**Request 1**
Answer these from the forum thread:
(a) Up to which mod do reserve artillery soldiers reportedly train, instead of mod 6?
(b) Which two things does the first post say reserve artillery soldiers don't learn?
(c) According to Tibbson, who would pay to provide the training?

**Text block**
● ● ●

# Can a reservist possibly get the same training as Reg?



## sharki9876 (20 Feb 2015)

I've been reading a lot that army reservists get a chopped down version of the Reg forces training program, obviously because its part time. People say you lightly touch on certain things and don't get a lot practice with them, and some things are just left out altogether. 
For example, since I'm interested in an artillery regiment nearby (NCM), I've been researching that on these forums. I've found that artillery soldiers in the reserves don't learn about defending their gun positions and patrolling? That we don't learn up to mod 6 but only up to mod 4?
However, is it possible to opt in for the same training that the Reg forces get (basically fill in the blanks, get more practice and experience with previous skills)?

Maybe in the summer as a more full time deal?

Thank you,
Phil


----------



## mariomike (20 Feb 2015)

sharki9876 said:
			
		

> I've found that artillery soldiers in the reserves don't learn about defending their gun positions and patrolling? That we don't learn up to mod 6 but only up to mod 4?



Differences betwen PRes DP1 Artymen and Reg DP1  
http://army.ca/forums/threads/92629.0


----------



## Tibbson (20 Feb 2015)

There is a lot more to it then just getting the training.  No point in doing the training, or having DND pay to provide it to you, if you are not in a position to utilize those skills to both keep them and further hone them.


----------



## sharki9876 (20 Feb 2015)

● ● ●

**Extracted entries**
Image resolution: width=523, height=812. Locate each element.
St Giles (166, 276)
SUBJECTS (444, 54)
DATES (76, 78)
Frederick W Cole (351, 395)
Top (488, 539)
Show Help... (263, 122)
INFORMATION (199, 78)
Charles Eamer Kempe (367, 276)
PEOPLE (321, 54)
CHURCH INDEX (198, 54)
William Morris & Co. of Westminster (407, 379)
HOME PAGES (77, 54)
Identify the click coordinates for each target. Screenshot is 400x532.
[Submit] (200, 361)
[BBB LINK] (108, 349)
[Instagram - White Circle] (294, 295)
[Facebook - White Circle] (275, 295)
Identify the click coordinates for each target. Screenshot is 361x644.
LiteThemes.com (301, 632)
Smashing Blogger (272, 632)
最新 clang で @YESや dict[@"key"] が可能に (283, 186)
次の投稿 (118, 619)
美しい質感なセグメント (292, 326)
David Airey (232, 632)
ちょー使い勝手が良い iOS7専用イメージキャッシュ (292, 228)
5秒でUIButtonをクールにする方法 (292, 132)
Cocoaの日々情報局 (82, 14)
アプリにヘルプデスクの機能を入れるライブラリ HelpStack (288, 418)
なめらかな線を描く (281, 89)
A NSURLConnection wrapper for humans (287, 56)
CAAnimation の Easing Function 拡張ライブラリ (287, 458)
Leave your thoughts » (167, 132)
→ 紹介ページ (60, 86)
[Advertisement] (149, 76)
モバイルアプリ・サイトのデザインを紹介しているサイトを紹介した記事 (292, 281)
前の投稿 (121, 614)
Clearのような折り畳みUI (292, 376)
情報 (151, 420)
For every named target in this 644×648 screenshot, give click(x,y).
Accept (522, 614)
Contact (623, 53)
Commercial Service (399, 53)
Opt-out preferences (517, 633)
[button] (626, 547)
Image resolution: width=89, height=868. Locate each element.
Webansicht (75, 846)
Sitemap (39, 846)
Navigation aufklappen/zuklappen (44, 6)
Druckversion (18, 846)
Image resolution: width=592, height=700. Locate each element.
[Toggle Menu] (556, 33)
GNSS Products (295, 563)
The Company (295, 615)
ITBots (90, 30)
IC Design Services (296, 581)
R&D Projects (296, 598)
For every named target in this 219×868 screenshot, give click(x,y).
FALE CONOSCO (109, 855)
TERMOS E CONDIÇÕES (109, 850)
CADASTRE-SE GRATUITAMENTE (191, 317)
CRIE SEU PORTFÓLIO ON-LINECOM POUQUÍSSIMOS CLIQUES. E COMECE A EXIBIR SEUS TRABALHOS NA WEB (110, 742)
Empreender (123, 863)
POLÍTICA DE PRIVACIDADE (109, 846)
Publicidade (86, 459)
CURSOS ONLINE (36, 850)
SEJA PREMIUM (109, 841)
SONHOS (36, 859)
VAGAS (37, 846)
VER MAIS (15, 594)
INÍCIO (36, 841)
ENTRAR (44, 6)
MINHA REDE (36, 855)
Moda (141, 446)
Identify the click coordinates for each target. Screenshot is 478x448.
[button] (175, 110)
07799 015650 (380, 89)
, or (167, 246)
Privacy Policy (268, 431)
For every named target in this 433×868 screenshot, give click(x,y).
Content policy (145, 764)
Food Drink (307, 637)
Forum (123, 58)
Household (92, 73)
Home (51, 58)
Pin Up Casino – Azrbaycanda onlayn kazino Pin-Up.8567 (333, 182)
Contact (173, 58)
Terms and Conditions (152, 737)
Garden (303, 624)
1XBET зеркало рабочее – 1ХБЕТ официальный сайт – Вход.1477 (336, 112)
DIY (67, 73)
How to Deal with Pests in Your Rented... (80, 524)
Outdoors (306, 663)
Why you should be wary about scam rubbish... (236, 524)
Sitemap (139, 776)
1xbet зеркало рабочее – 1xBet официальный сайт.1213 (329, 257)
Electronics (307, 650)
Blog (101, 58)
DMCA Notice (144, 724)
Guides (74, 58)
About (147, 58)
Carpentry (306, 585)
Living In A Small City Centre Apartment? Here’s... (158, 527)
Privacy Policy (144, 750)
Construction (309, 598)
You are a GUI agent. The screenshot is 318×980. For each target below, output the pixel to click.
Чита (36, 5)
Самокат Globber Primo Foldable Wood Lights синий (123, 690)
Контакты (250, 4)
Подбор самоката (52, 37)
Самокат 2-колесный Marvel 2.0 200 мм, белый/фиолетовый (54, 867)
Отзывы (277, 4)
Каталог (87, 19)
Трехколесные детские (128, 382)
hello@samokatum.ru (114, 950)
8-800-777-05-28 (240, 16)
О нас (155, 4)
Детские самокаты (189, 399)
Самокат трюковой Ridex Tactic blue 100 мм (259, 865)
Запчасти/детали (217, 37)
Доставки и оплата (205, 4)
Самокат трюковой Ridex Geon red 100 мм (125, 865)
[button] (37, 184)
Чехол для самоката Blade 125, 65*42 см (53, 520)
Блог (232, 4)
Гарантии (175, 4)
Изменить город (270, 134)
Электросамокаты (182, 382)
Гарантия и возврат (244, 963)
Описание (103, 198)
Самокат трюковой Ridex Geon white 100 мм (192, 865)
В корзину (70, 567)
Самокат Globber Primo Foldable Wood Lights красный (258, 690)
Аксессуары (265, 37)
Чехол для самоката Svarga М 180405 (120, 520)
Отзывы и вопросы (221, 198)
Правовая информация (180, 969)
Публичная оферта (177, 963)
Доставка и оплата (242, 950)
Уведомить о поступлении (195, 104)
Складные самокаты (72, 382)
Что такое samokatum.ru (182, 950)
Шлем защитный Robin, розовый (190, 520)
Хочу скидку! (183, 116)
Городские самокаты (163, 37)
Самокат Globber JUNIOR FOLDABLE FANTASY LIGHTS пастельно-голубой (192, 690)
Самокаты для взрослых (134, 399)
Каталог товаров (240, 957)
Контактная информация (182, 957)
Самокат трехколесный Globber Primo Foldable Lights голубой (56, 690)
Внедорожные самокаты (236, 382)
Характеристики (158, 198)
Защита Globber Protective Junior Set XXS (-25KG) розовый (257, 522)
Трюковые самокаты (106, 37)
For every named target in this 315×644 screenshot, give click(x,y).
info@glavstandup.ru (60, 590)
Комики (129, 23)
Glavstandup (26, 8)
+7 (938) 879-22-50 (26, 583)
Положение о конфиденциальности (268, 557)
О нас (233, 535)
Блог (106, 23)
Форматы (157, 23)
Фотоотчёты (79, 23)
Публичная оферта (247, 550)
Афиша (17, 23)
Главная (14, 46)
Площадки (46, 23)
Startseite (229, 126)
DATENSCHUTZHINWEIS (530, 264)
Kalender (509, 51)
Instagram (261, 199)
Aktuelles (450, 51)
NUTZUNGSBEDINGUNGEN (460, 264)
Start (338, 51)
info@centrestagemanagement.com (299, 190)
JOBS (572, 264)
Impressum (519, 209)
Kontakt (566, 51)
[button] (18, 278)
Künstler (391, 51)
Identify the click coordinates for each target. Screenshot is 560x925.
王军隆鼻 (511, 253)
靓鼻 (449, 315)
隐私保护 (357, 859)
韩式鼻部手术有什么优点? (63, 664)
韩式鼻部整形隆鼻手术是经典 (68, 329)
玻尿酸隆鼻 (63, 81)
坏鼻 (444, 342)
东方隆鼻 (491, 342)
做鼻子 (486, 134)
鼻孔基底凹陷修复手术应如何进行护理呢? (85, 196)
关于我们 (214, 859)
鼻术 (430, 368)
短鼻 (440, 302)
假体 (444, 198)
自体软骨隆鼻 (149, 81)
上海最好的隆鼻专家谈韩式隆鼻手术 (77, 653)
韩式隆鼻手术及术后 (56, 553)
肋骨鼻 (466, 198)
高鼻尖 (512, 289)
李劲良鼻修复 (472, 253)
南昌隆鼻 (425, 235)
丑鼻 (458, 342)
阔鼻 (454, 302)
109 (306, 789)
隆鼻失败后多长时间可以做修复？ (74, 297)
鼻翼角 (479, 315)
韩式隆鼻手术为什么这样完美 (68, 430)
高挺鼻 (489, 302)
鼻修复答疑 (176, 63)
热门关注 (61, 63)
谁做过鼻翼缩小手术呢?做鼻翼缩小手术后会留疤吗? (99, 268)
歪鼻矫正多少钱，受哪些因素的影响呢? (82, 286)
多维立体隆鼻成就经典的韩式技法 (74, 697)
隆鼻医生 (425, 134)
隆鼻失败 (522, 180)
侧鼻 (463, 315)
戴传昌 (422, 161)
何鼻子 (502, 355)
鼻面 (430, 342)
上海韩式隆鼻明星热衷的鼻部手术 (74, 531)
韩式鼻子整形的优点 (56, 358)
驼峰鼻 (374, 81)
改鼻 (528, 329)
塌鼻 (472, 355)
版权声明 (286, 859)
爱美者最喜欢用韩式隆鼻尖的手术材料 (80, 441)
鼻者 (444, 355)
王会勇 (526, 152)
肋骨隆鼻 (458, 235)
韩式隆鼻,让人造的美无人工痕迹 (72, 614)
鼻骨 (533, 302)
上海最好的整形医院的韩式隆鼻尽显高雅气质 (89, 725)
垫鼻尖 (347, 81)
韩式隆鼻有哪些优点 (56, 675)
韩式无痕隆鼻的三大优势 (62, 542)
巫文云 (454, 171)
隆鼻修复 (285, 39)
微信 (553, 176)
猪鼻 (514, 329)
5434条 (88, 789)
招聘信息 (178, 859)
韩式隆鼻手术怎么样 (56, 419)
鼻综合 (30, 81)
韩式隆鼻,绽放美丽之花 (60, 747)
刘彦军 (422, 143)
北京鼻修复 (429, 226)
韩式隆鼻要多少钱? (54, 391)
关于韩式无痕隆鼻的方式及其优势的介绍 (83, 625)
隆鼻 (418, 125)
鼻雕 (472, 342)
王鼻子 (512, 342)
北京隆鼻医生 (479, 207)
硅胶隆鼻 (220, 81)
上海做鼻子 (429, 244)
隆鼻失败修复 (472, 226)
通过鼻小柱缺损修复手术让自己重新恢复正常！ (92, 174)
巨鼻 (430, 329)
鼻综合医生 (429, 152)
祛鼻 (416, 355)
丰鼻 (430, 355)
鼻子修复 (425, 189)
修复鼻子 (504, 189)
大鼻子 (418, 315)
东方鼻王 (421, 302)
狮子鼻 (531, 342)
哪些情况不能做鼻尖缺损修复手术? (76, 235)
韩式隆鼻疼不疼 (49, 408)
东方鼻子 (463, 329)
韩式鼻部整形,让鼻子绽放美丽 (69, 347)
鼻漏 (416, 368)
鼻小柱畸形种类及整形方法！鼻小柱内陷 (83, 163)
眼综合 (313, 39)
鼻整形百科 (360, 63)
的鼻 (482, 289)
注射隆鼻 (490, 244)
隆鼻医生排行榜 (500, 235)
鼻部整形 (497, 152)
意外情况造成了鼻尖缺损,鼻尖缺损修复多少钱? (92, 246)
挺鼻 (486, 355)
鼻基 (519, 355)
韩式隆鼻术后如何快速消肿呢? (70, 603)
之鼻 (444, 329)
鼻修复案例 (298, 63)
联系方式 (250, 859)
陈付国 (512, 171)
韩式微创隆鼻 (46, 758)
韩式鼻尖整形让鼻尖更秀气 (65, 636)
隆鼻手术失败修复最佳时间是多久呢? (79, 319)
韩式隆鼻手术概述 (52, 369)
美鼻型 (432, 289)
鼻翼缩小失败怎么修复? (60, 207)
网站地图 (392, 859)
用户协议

● ● ●

**Request 2**
In the entries, shift every coordinate by -12 for the stretch from the line containing "鼻漏 (416, 368)" through the end of the entries. Write out every line in that stretch, and leave out everything else.

**Exercise answer 1**
(a) Mod 4.
(b) Defending their gun positions, and patrolling.
(c) DND.

**Exercise answer 2**
鼻漏 (404, 356)
鼻小柱畸形种类及整形方法！鼻小柱内陷 (71, 151)
眼综合 (301, 27)
鼻整形百科 (348, 51)
的鼻 (470, 277)
注射隆鼻 (478, 232)
隆鼻医生排行榜 (488, 223)
鼻部整形 (485, 140)
意外情况造成了鼻尖缺损,鼻尖缺损修复多少钱? (80, 234)
挺鼻 (474, 343)
鼻基 (507, 343)
韩式隆鼻术后如何快速消肿呢? (58, 591)
之鼻 (432, 317)
鼻修复案例 (286, 51)
联系方式 (238, 847)
陈付国 (500, 159)
韩式微创隆鼻 (34, 746)
韩式鼻尖整形让鼻尖更秀气 (53, 624)
隆鼻手术失败修复最佳时间是多久呢? (67, 307)
韩式隆鼻手术概述 (40, 357)
美鼻型 (420, 277)
鼻翼缩小失败怎么修复? (48, 195)
网站地图 (380, 847)
用户协议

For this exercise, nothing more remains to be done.